Over 95,000 Mainers Affected by Hannaford Cybersecurity Breach

Maine, USA – More than 95,000 residents are among the 2.2 million individuals affected by a significant cybersecurity breach involving Ahold Delhaize USA, the parent company of Hannaford Supermarkets. The breach, which took place in November 2024, allowed unauthorized access to sensitive information from the company’s IT systems.

On Thursday, Ahold Delhaize notified affected customers and employees about the extent of the breach, detailing the types of personal information compromised. This includes names, home and email addresses, Social Security and driver’s license numbers, bank account numbers, and workers’ compensation information. Ahold Delhaize stated in the notice that the types of impacted information may vary by individual.

Although initial communications from Hannaford raised concerns about their IT security, the specifics of the breach were not revealed until recently. Ahold Delhaize is offering two years of free credit monitoring and identity protection services to those affected, urging them to regularly check their account statements and credit reports for any suspicious activity.

This incident contributes to a troubling trend in Maine, which has faced several large-scale cybersecurity breaches this year, including attacks targeting software used by state schools and health care facilities. According to the FBI’s Internet Crime Report, Maine ranked 46th in the nation for cybercrime complaints, with more than 2,100 cases filed in 2024.

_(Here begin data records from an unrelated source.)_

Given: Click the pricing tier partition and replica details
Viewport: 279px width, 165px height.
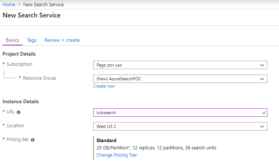Looking at the screenshot, I should point(156,148).
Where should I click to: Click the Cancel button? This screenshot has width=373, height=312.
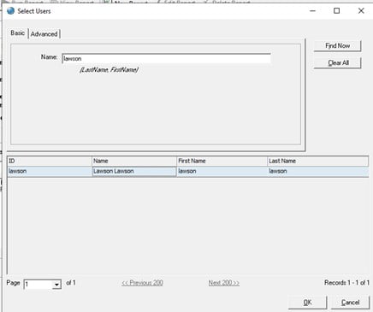click(x=350, y=303)
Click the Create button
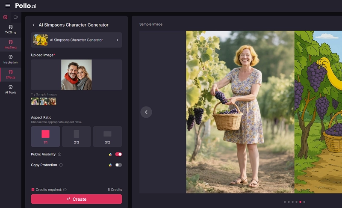 (x=76, y=199)
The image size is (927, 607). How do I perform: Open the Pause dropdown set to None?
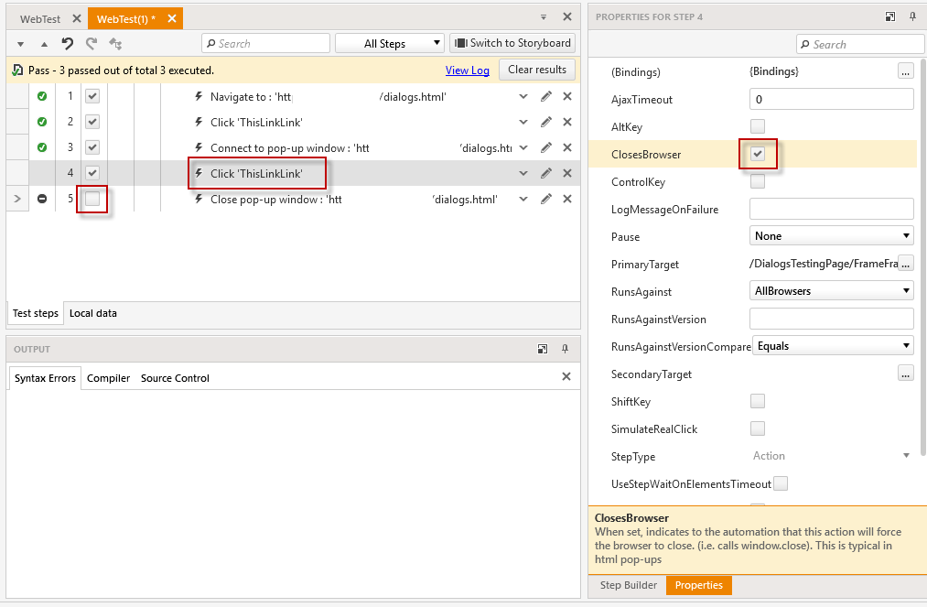click(x=831, y=236)
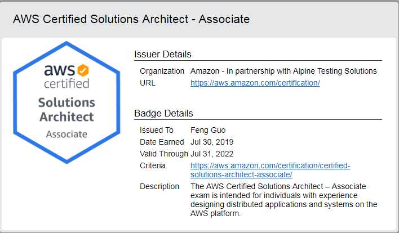Click the Criteria label

pos(152,165)
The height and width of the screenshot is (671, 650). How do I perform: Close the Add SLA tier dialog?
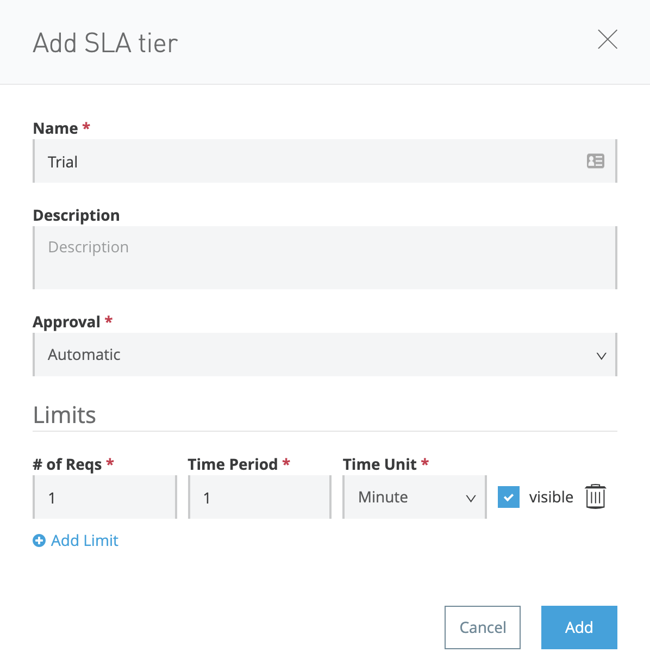(x=607, y=40)
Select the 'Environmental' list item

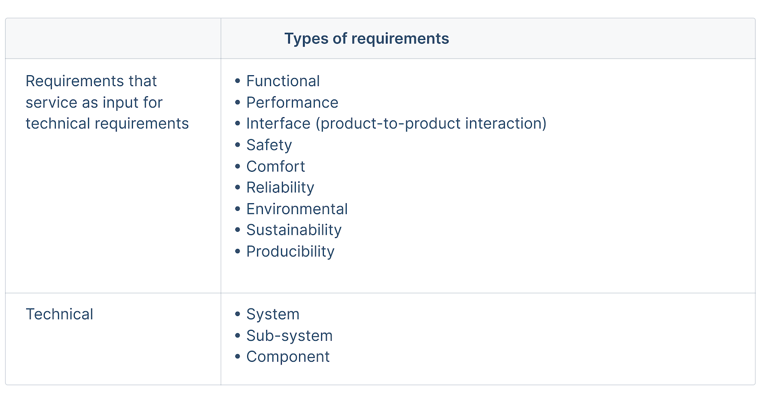tap(297, 209)
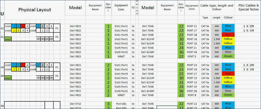Click the 'PORT 21' cell in first row
261x109 pixels.
(x=192, y=26)
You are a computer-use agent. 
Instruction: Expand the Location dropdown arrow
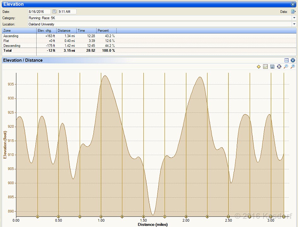click(294, 24)
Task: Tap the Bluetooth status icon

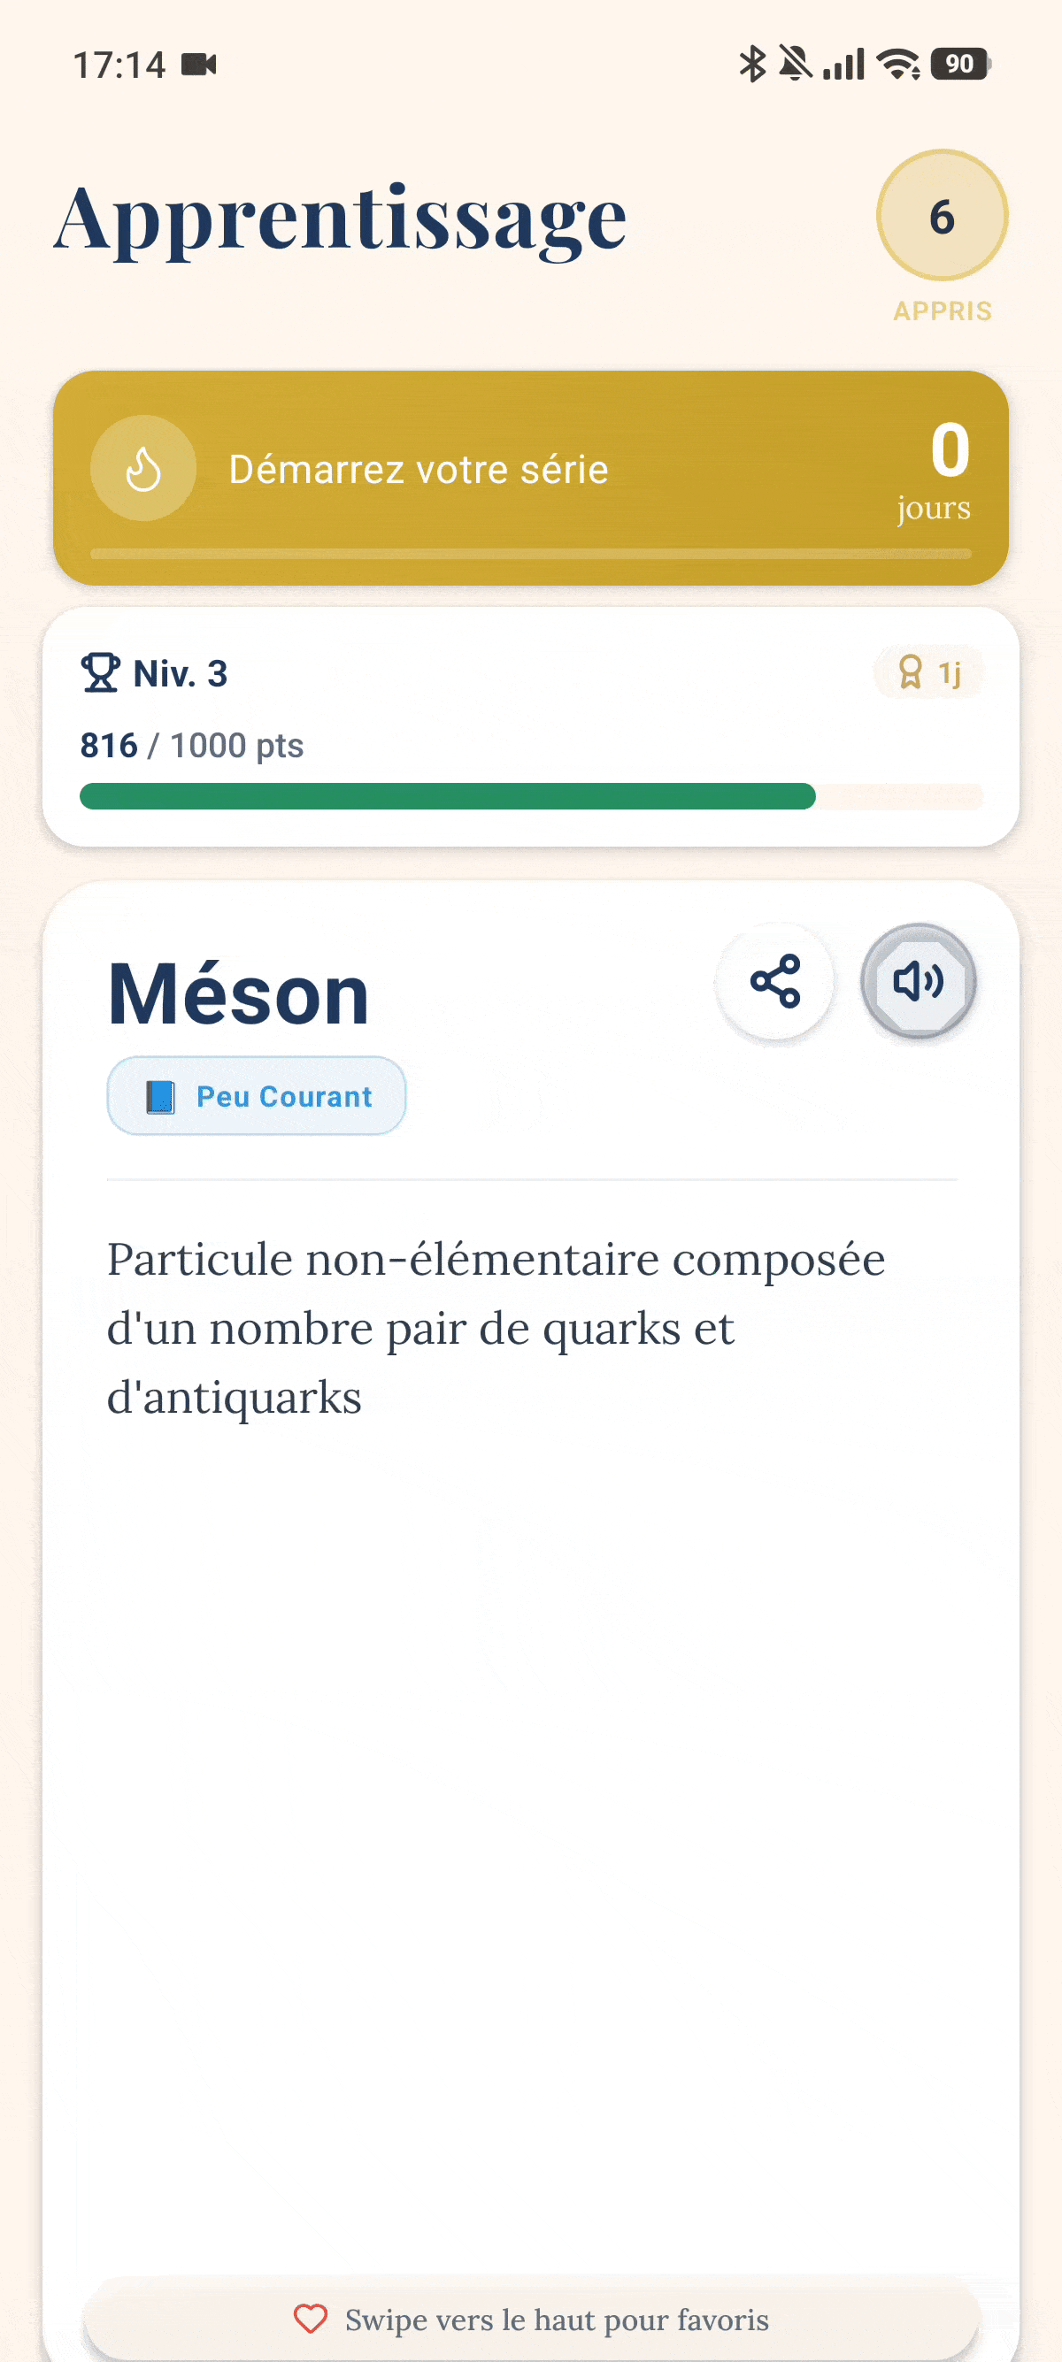Action: [752, 64]
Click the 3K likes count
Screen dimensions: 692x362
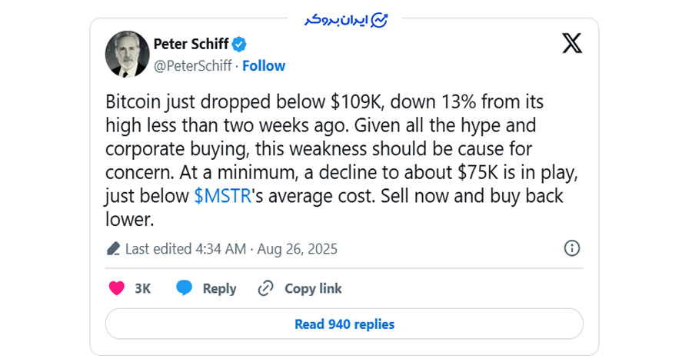click(143, 289)
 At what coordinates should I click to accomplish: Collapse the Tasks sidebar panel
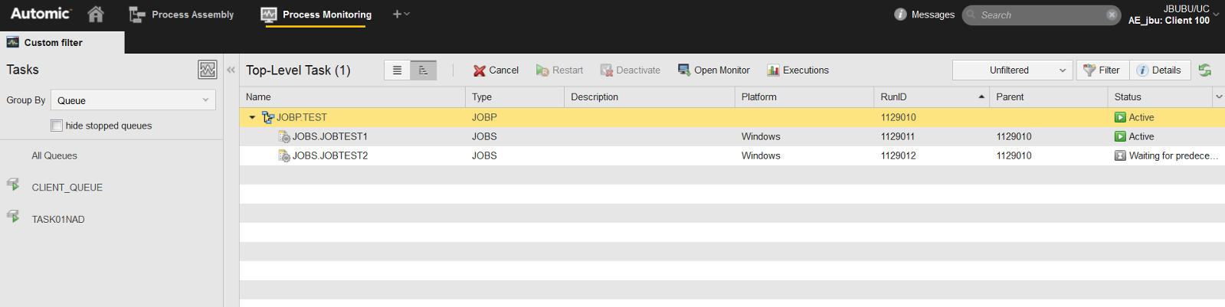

With online shopping on the rise, cybersecurity experts warn that grocery retailers like Hannaford are becoming more attractive targets for hackers. The breach highlights ongoing vulnerabilities that accompany the increasing digitization of personal information.

As the investigation continues, Ahold Delhaize confirmed that customer payment and pharmacy systems were not compromised, directing their focus on employee data instead. The company has established a help desk to assist affected individuals with questions regarding the breach and its potential impacts.